■ Directions for this task:
Retype the lines below exactly, but only those from the line that has "Image resolution: width=716" through the line that has "Tap the cast to device icon". Omit every picture.

[Opening Dataset section]

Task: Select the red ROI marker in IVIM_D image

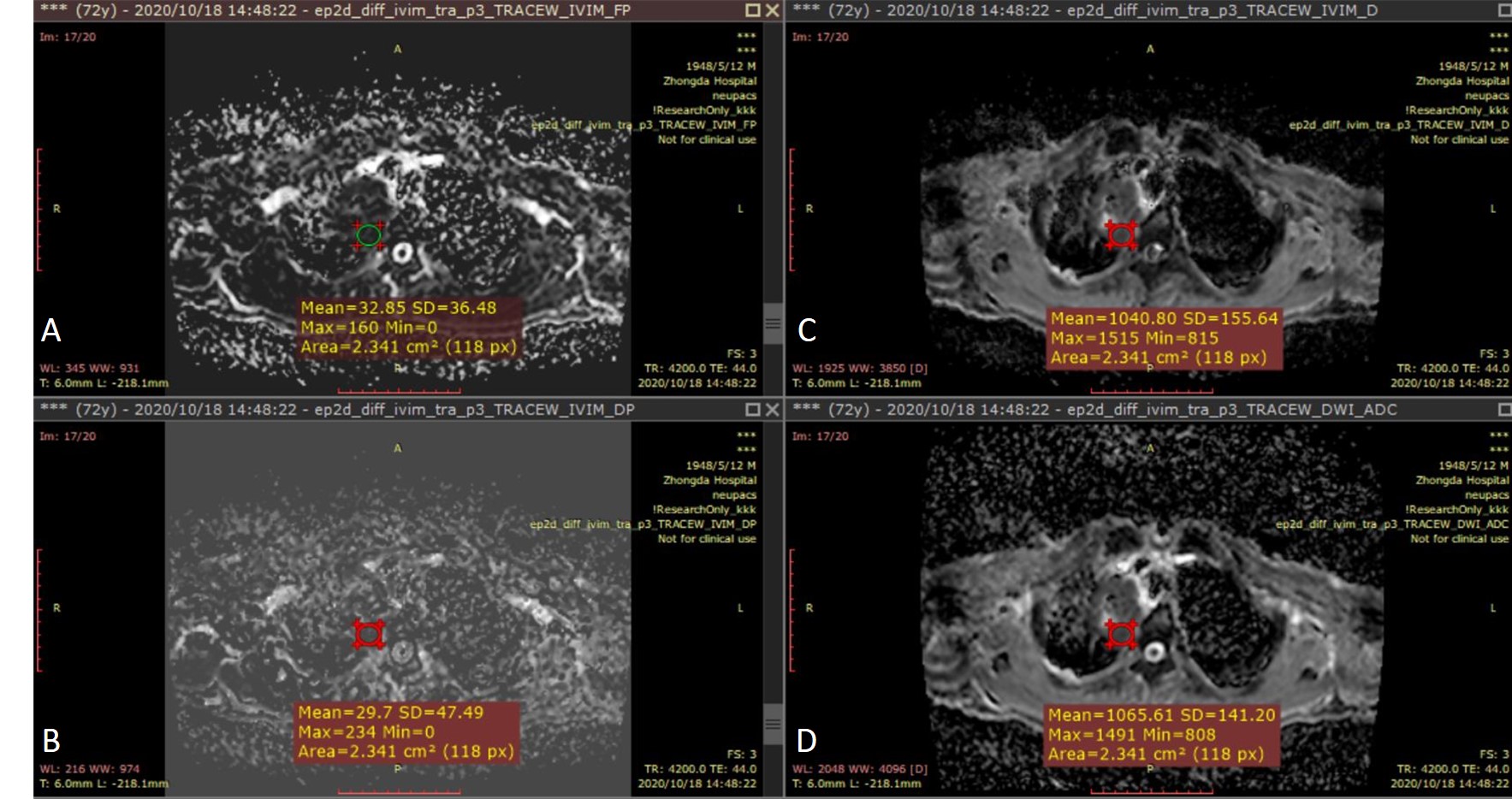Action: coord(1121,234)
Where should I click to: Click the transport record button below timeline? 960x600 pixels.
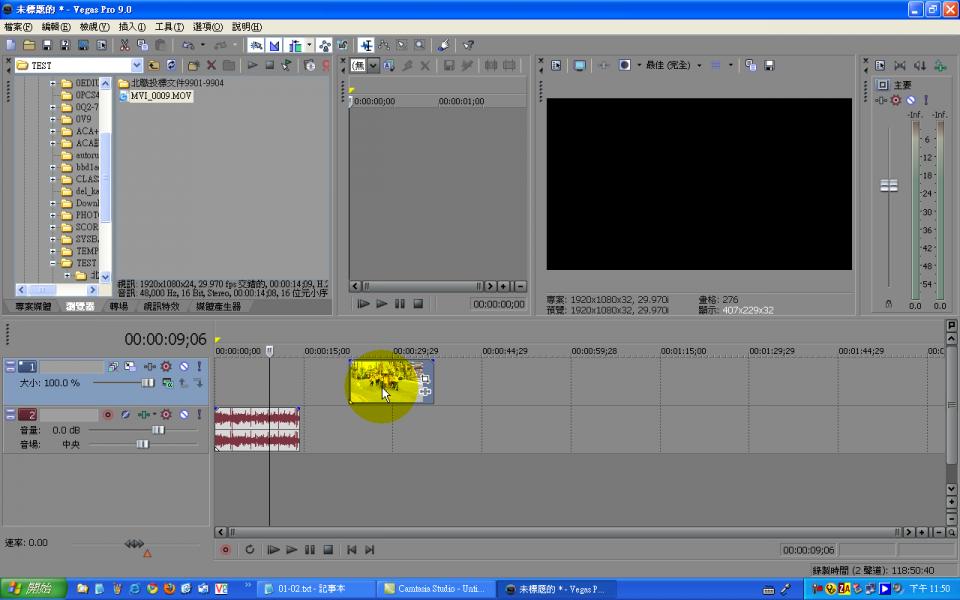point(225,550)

[Closing Dataset section]
[Opening Dataset section]

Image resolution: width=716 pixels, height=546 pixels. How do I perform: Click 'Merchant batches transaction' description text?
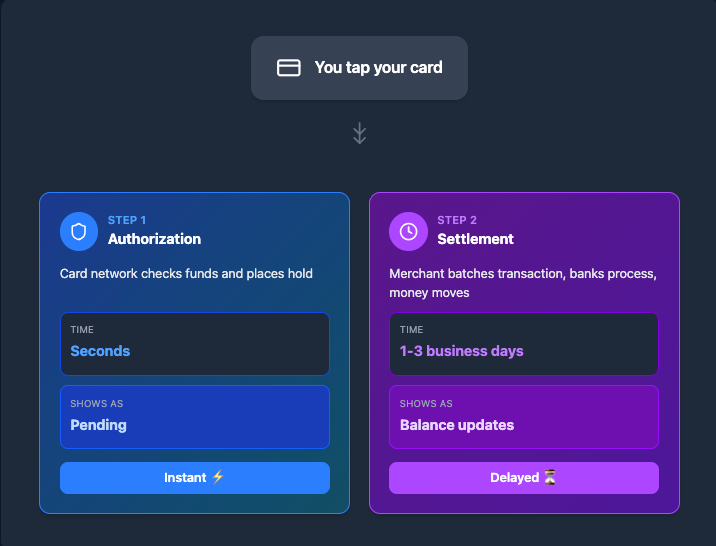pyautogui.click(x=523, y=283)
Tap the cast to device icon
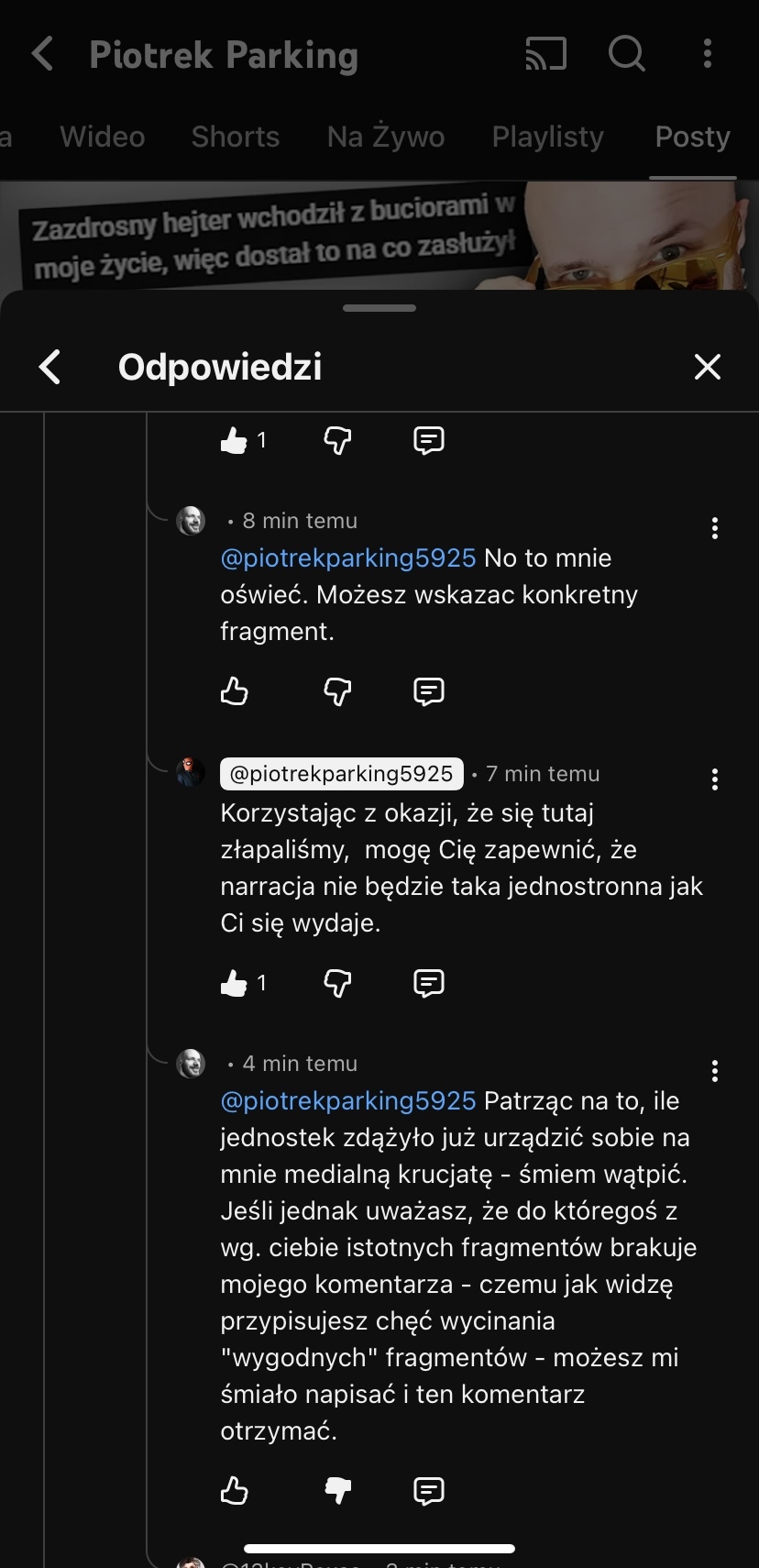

[Closing Dataset section]
[Opening Dataset section]

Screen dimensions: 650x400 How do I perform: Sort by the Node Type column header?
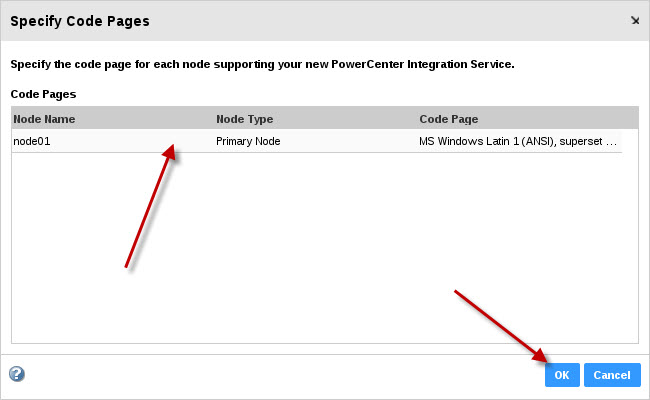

[Closing Dataset section]

■ Answer to the problem:
Image resolution: width=716 pixels, height=546 pixels. How do I perform: Click 'Merchant batches transaction' description text?
pyautogui.click(x=523, y=283)
Tap the cast to device icon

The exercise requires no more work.